I have a synchronization issue regarding a bind request and a upstream handler that receives a channelBound event. I need to attach an object to the channel before the handler can ever receive the channelBound event due to the fact that the handler needs to use the object to handle the callback. Example below.

Handler example:

public class MyClientHandler extends SimpleChannelUpstreamHandler {

    @Override
    public void channelBound(ChannelHandlerContext ctx, ChannelStateEvent e) {

        /* Problem: This can occur while the channel attachment is still null. */
        MyStatefulObject obj = e.getChannel().getAttachment();

        /* Do important things with attachment. */ 
    }

}

Main example:

ClientBootstrap bootstrap = ... //Assume this has been configured correctly.

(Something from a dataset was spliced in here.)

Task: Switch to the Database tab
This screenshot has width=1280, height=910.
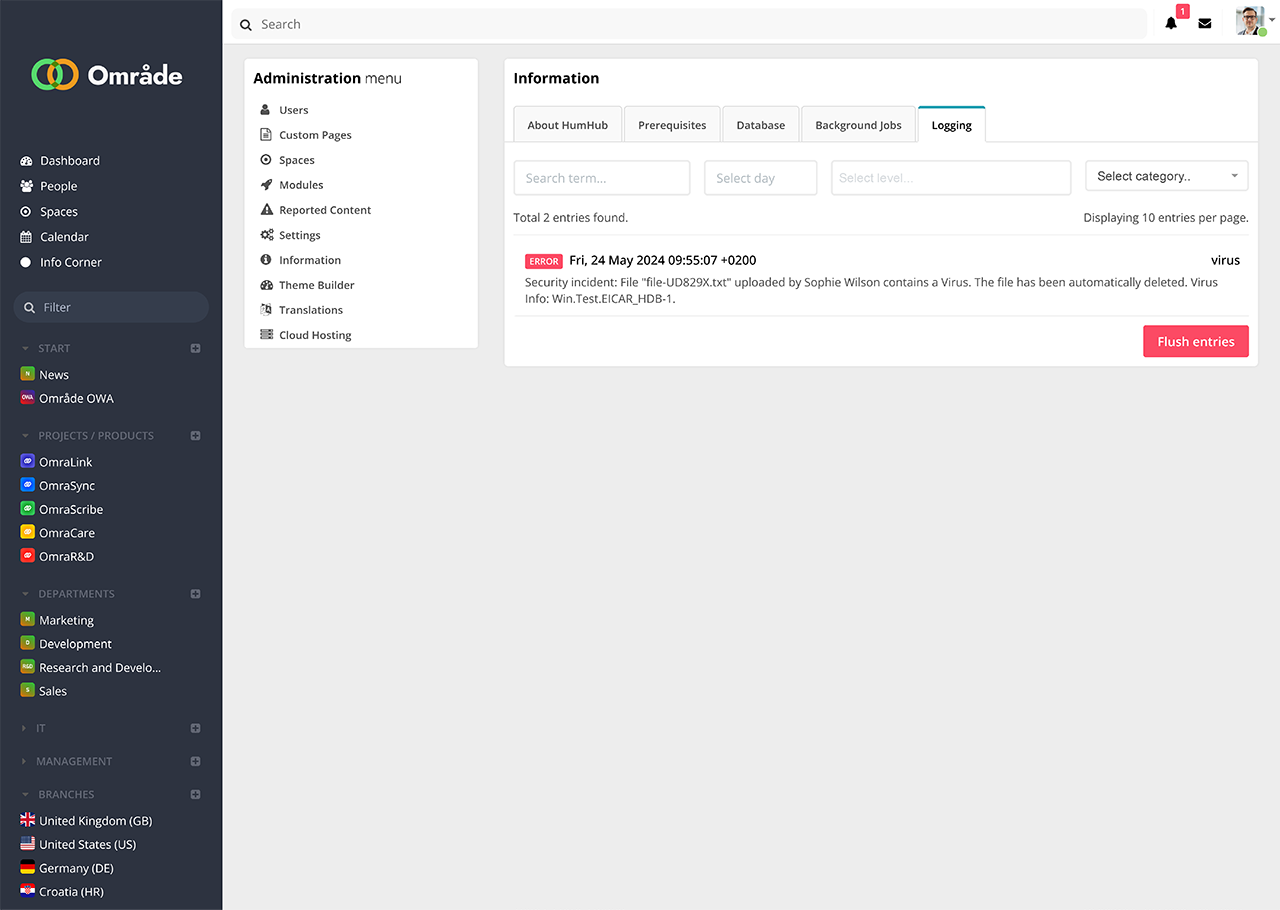Action: pyautogui.click(x=760, y=125)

ChannelFuture f = bootstrap.bind(new InetSocketAddress("192.168.0.15", 0));

/* It is possible the boundEvent has already been fired upstream
 *  by the IO thread when I get here. 
 */
f.getChannel().setAttachment(new MyStatefulObject());

Possible Soultions

I've come up with a couple of solutions to get around this but they both kind of "smell" which is why I'm here asking if anyone has a clean way of doing this.

Solution 1: Spin or block in the channelBound callback until the attachment is not null. I don't like this solution because it ties up an I/O worker.

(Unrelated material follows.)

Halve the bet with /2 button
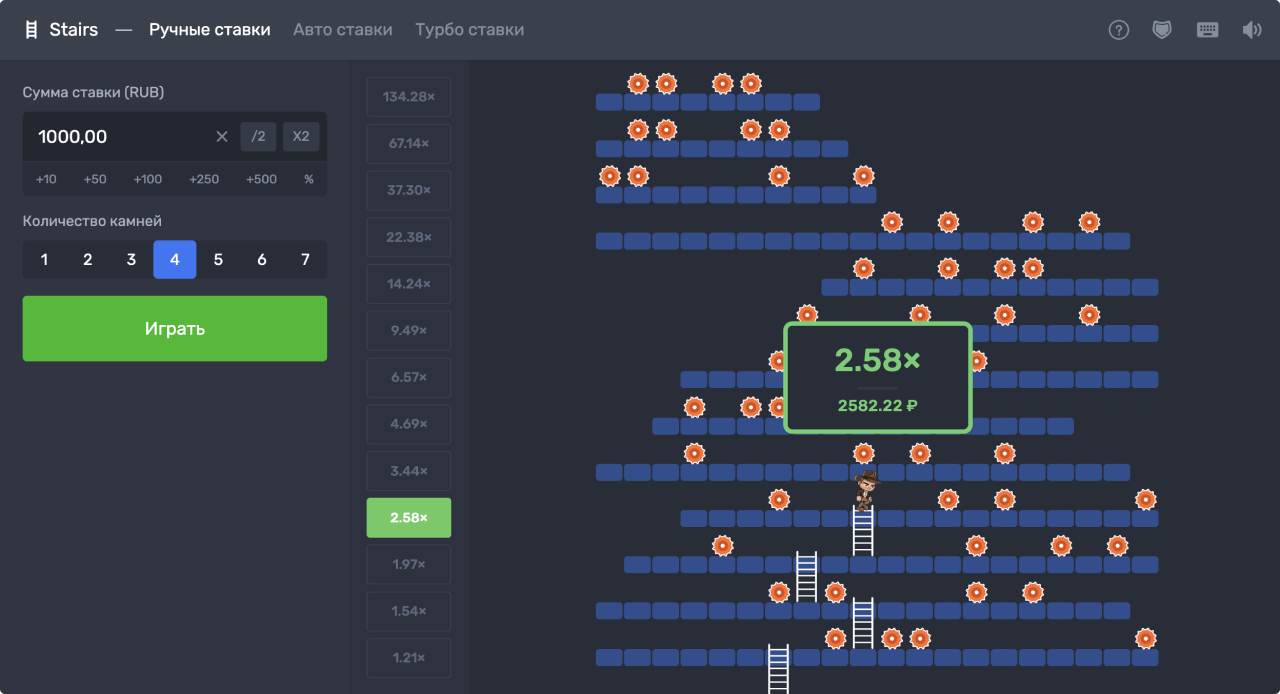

Solution 2: Make MyClientHandler in to a bi-directional handler and get the attachment using a ThreadLocal in a bindRequested downstream callback. I don't like this because it relies on a Netty implementation detail that the requesting thread is used to fire the bindRequested event.

I find solution 1 to be more tolerable than solution 2. So if that is what I need to do I will.

Is there an easy way to get a channel reference without requesting a bind or connect first?

Make your ChannelPipelineFactory implementation accept a constructor parameter and specify the attachment there. Place a handler in front of all other handlers and make the first handler's channelOpen() method sets the attachment, and then remove the first handler from the pipeline, because it's not needed anymore.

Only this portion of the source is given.